Scotch has been a target of shark fishermen in Indonesia for centuries. Rowley Shoals has been protectING as a marine reserve since the early 1990s. Now, in a new study, Neil Hammerslag, a marine ecologist at the University of Miami, and his colleagues have shown how the near-extinction of sharks from Scott Reef has sent several subtle changes across the ecosystem.
In Scott Reef, fish that once preyed on sharks now have smaller tails and eyes than the species found in the Rowley Shoals. Hammerslag says the reason is simple: Scotch reefs are no longer important for spotting sharks. Finding out how the removal of the predator affects their prey as far as their DNA is concerned. Hammerslag and his contemporaries concluded after collecting fish from seven prey species from the two reefs between 2012 and 2014. Overall, the researchers analyzed digital images of 611 fish and compared their body dimensions.

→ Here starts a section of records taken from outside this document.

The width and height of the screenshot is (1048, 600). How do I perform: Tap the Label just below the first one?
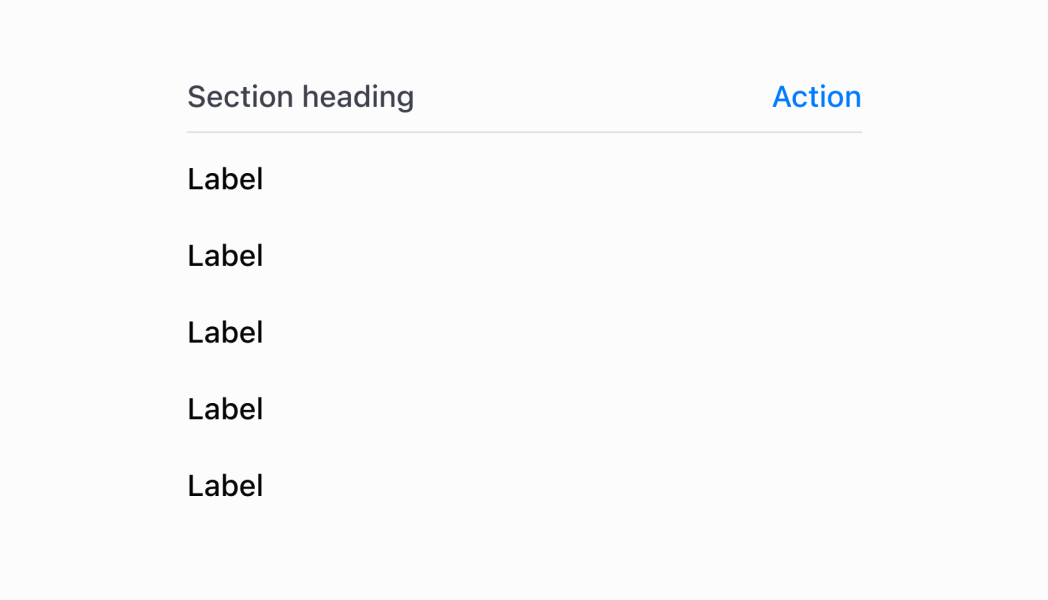tap(225, 256)
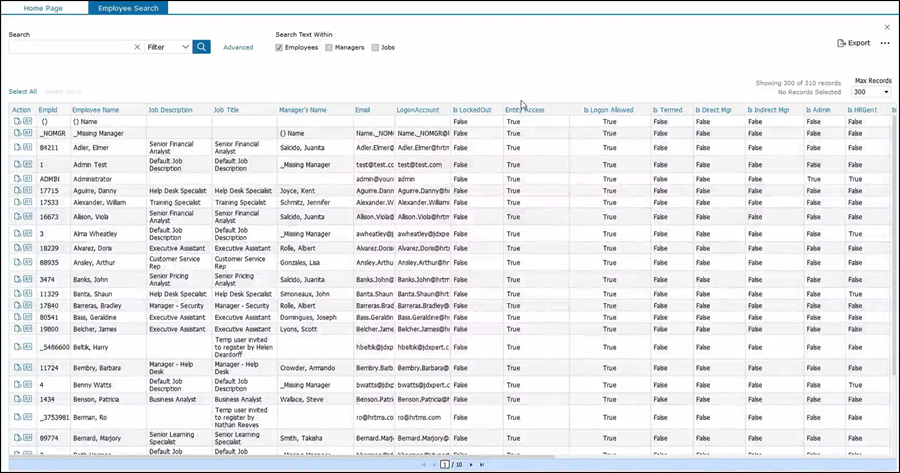Tick the Jobs search checkbox
This screenshot has width=900, height=473.
(375, 47)
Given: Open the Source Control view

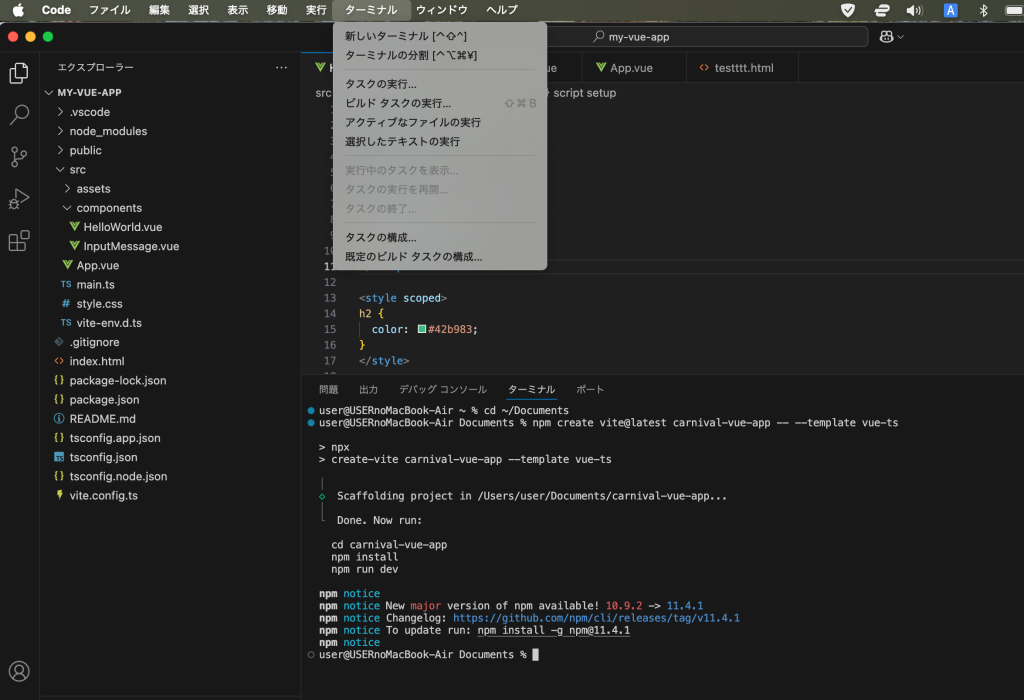Looking at the screenshot, I should coord(19,157).
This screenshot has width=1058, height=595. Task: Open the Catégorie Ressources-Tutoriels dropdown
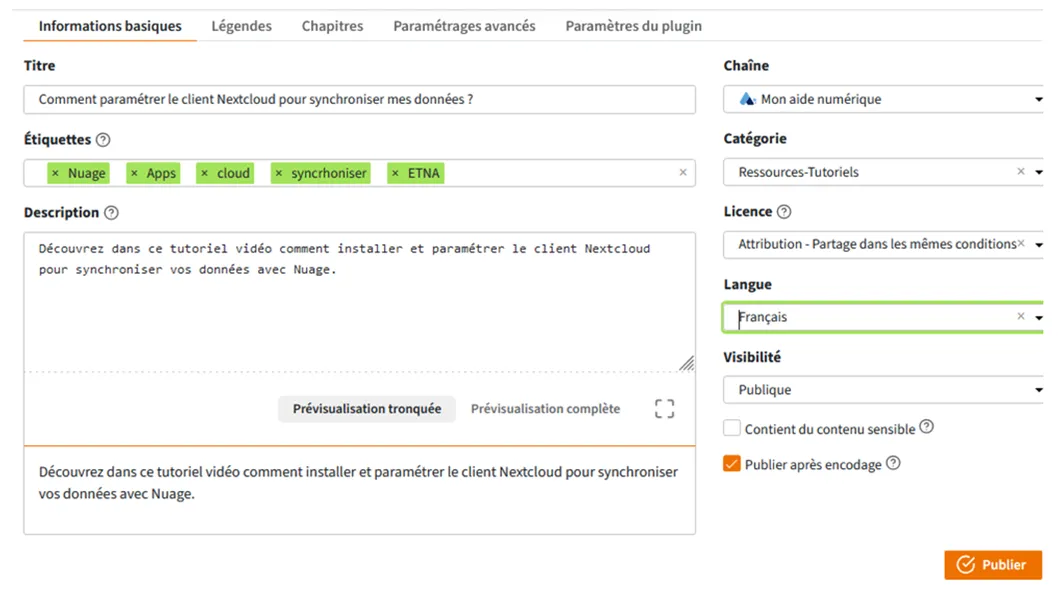883,172
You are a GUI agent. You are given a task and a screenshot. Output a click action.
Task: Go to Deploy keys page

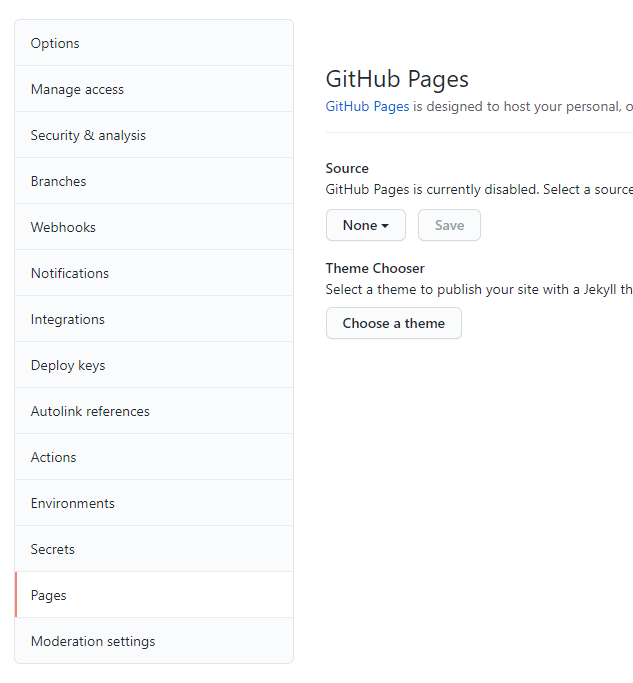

The large-eyed fish informing predators help them crawl on, and the large tails help them swim faster. But Hammerslag says that having these things requires energy. Fish consume more resources to build larger eyes and tails and to move those heavy tails around. If these traits help a fish avoid sharks and survive another day, the cost is worth it. But in shark-less habitats, there are fish with small eyes and tails. The other possible mechanism is called phenotypic plasticity.

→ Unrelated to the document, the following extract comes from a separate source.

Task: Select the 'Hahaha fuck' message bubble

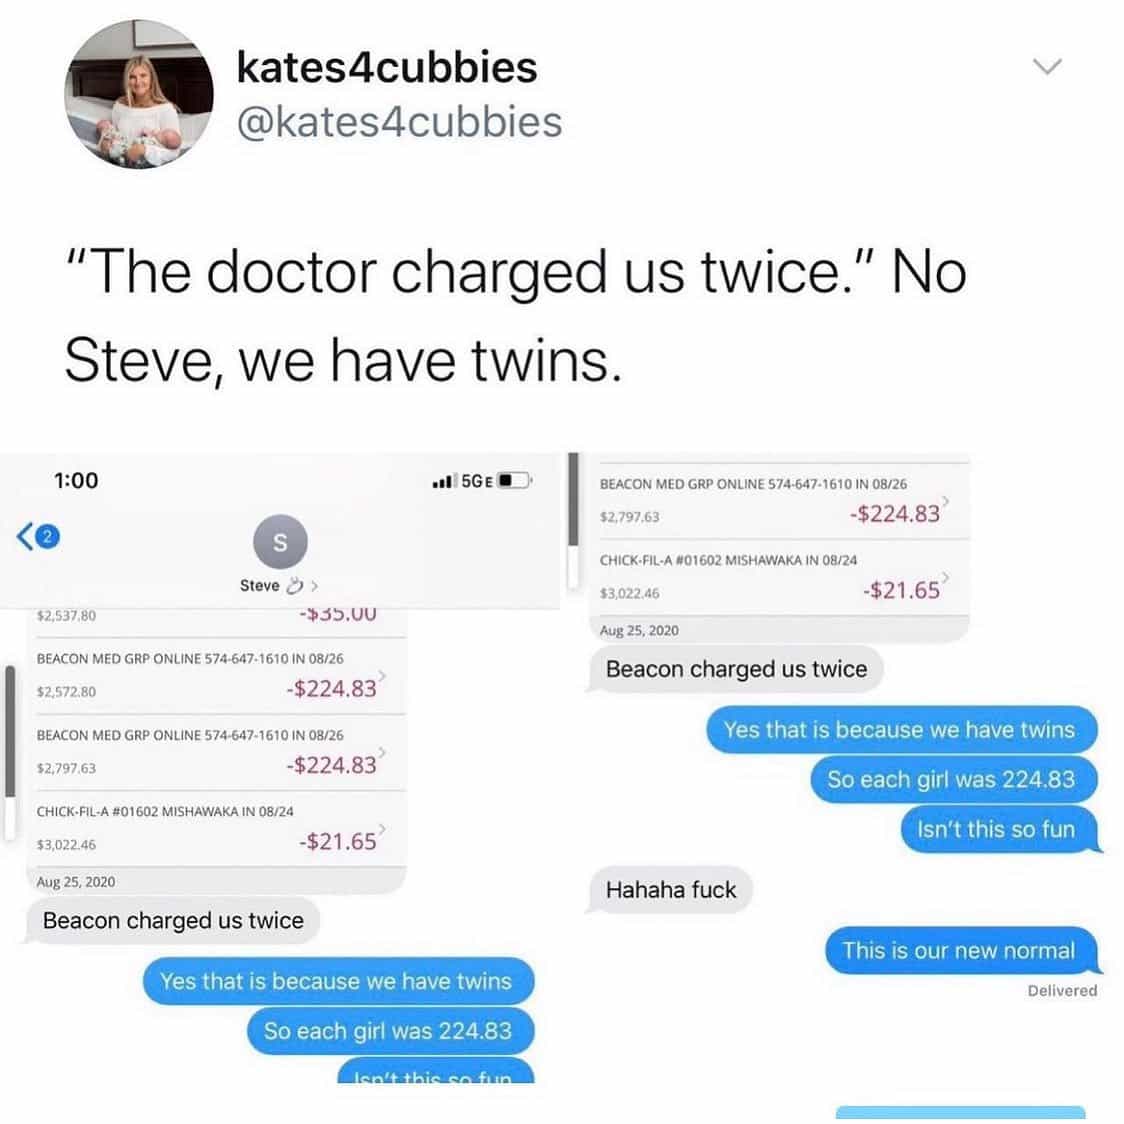Action: tap(670, 890)
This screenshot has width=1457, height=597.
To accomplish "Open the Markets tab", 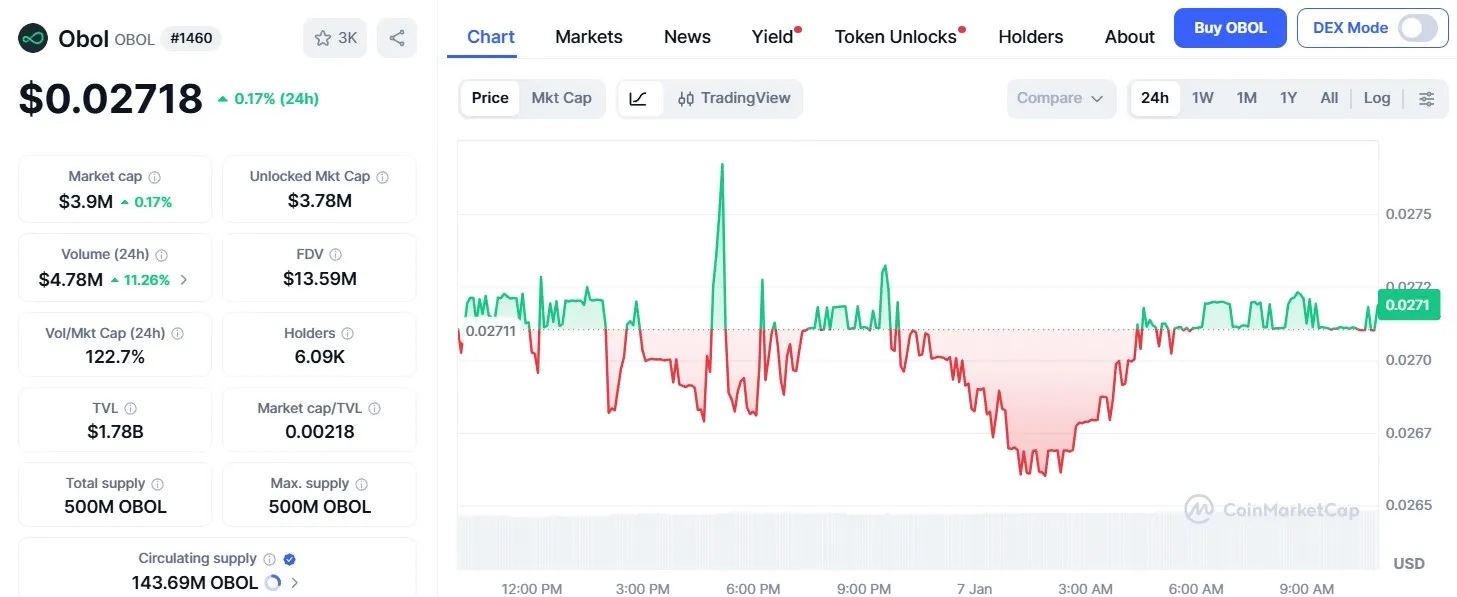I will [x=588, y=37].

Fish may have some degree of flexibility in their genes. If environmentalists tell them that predators are nearby, the fish’s bodies will grow differently. Although the study did not reveal which mechanism works, Hammerslag thinks that natural selection more likely bases on the type of change and their magnitude.
Previous studies have found similar effects of predators on prey in controlled experiments. Even now, other studies on Scott Reef have revealed that the prey fish are fatter and more abundant than the fish in the Rowley Shoals. These changes can affect the organisms that feed on the fish and through the food web.
Do Sharks Hunt People?
As we know, only a dozen of the more than 300 species of sharks implicating in the attack on humans. Further, sharks evolved millions of years before humans existed, so humans are no longer part of their normal diet.
Sharks are opportunistic feeders, but most sharks feed primarily on small fish and invertebrates. Some large sharks prey on special seals, sea lions, and other marine mammals. Also, it is a known factor that sharks attack humans when they are confused or curious. If a shark sees a human being scattering in the water, it can investigate and cause a sudden attack. But sharks should fear more than humans. Sharks hunt for their meat, internal organs, skin, and fins to make products such as shark fin soup, lubricant, and leather.
Especially, sharks are a valuable part of marine ecosystems. But overfishing threatens some shark populations. The NOAA fishing industry researches shark habitats, migration patterns, and population changes to understand how to protect a stable shark population.